-- start Excerpted text --
Creating a function in r to run a chi squared test

Question

The goal is to create a chi squared test function with arguments dat and res.type="pearson" that returns an R list containing the test statistic, p-value, expected counts, residual type, and the residuals of that type, where the expected counts and the residuals are stored in two r × c matrices.

I think I have figured out how to get the expected counts and test statistic but can't figure out the res.type argument. The pearson residual equation is (o_ij-e_ij)/sqrt(e_ij) and the standard residual equation is (o_ij-e_ij)/sqrt(e_ij(1-n_i./n_..)(1-n_.j/n..)

Here is what I have so far

chisquared <- function(dat, res.type) {
expdata <- matrix(c((dat[4,1]*dat[1,4])/dat[4,4], 
   (dat[4,2]*dat[1,4])/dat[4,4], (dat[4,3]*dat[1,4])/dat[4,4], 
   (dat[4,1]*dat[2,4])/dat[4,4], (dat[4,2]*dat[2,4])/dat[4,4], 
   (dat[4,3]*dat[2,4])/dat[4,4], (dat[4,1]*dat[3,4])/dat[4,4], 
   (dat[4,2]*dat[3,4])/dat[4,4], (dat[4,3]*dat[3,4])/dat[4,4]), 
   nrow=3, ncol=3, byrow="T")
-- end Excerpted text --
Please list every item that, according to the question about writing a chi-squared test function in R, the returned R list should contain. The material that follows comes from a separate source.
-- start Provided data --
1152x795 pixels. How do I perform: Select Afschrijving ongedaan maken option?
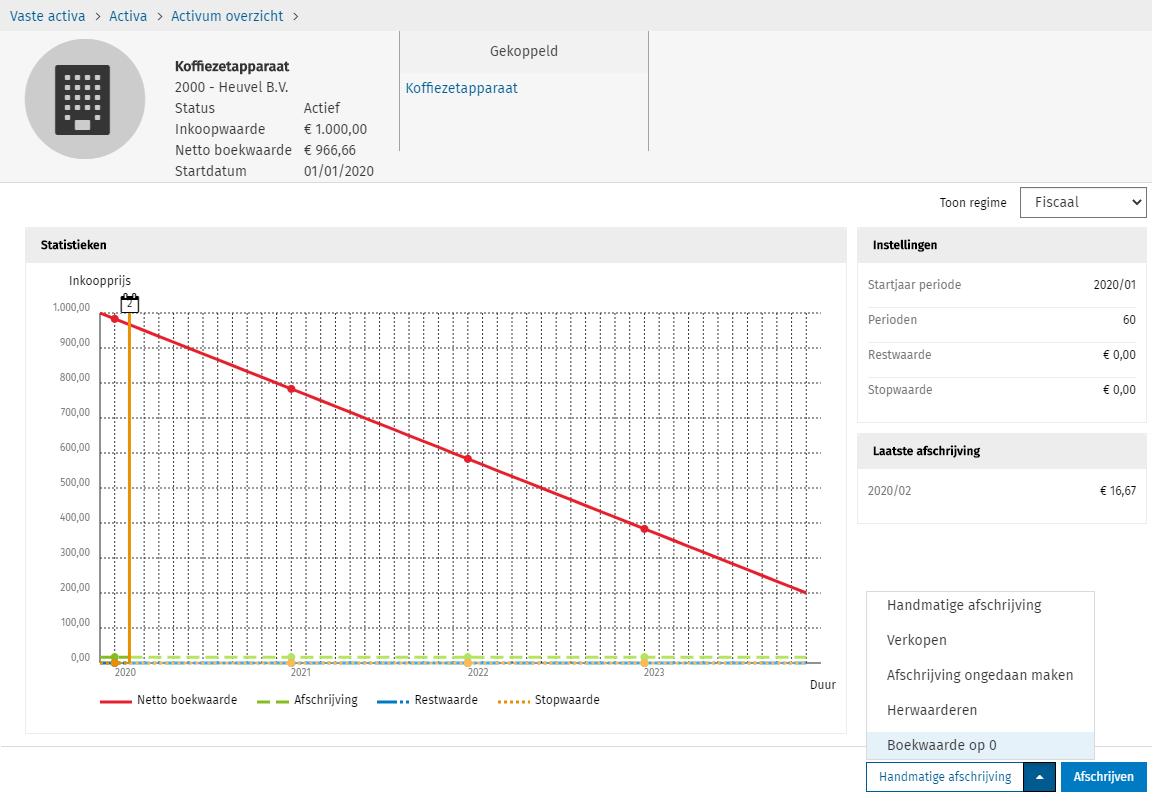tap(980, 675)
-- end Provided data --
**Complete response**
- the test statistic
- the p-value
- the expected counts
- the residual type
- the residuals of that type